May 2007 SGE Monthly Luncheon
“Assessing the Impact of Illegal Immigration: Education Matters”
Review of Remarks by Steven A. Camarota, Research Director at the Center for Immigration Studies
Rapporteur: Paul Cullinan*
At the May SGE luncheon, Steven Camarota presented some of his work on the characteristics of illegal immigrants and the likely implications of such immigrants on U.S. labor markets and the economy. Coinciding with the Senate debate on comprehensive immigration reform, the talk was a timely presentation on one of the most controversial subjects addressed in the legislation.
Camarota began with a review of the historical immigration patterns observed for the U.S. highlighting the surge in the foreign-born population in the late 1800s and early 1900s, the restrictive immigration policies of the 1924-1965 period, and the rapid growth since then.
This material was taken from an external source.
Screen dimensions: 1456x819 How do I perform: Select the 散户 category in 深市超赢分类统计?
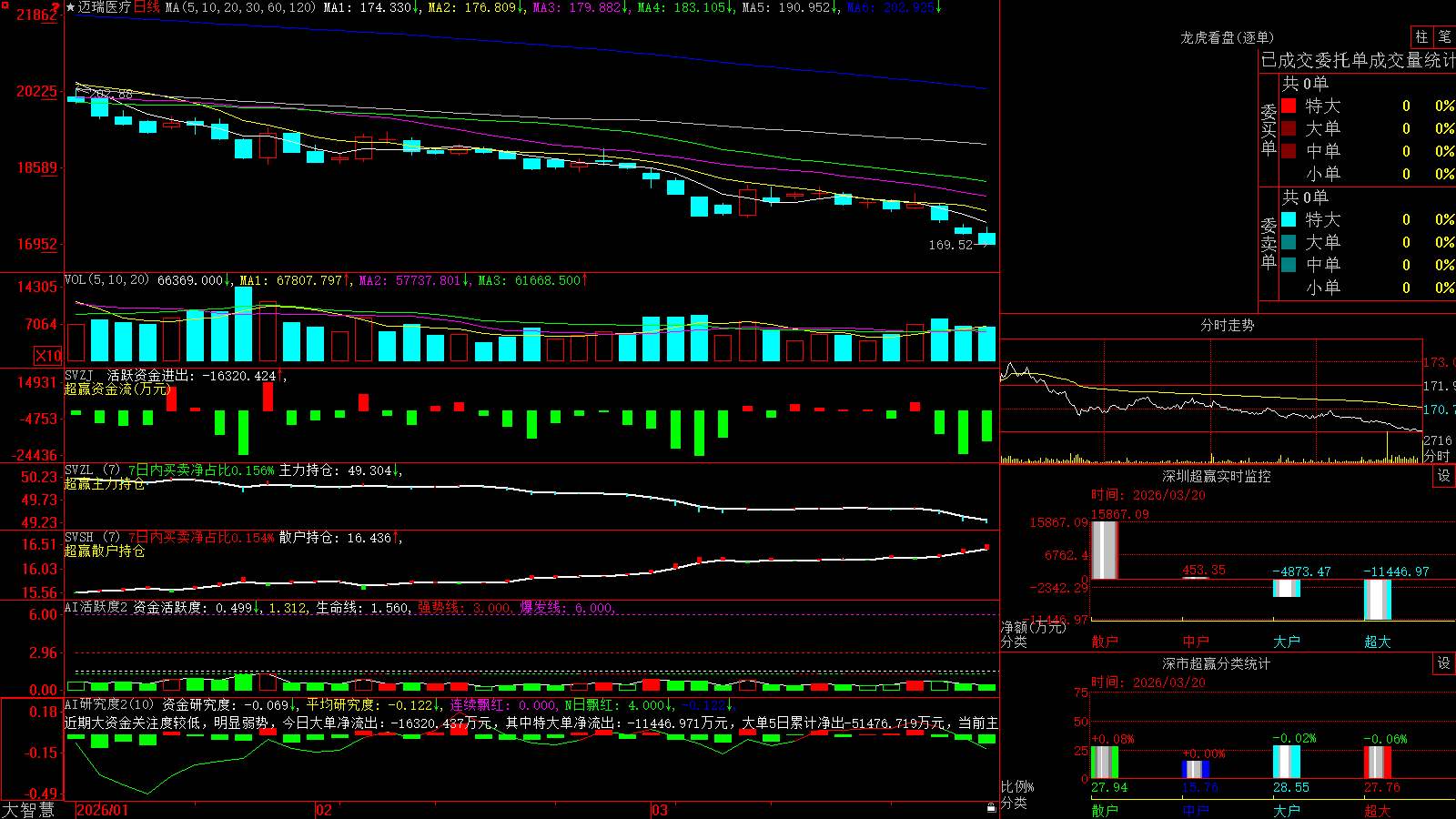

Not only did the policy become less restrictive with the 1965 legislation, it also altered the characteristics of the types of immigrants admitted. Since 1970, the immigrant population has fallen further and further back relative to the native-born population in economic status, a trend Camarota attributes to the lower levels of educational attainment of the recent migrants. (He reported that in 1970 the average education level of the foreign-born population actually exceeded that of the native-born population.)
The characteristics of the illegal population are even more differentiated from U.S. natives. Roughly 3 in 5 illegal immigrants have a less than high school education compared with fewer than 10 percent for U.S. citizens. Camarota argued that this single characteristic is the factor that explains the adverse fiscal impact of the illegal population. He estimated that illegal immigrants constituted a net cost to the federal government of about $10 billion annually and legalizing this population would nearly triple those costs. Thus, it is not the legal status of this population that is the cause of the fiscal impact, it is the education background of those immigrants that is the determining factor.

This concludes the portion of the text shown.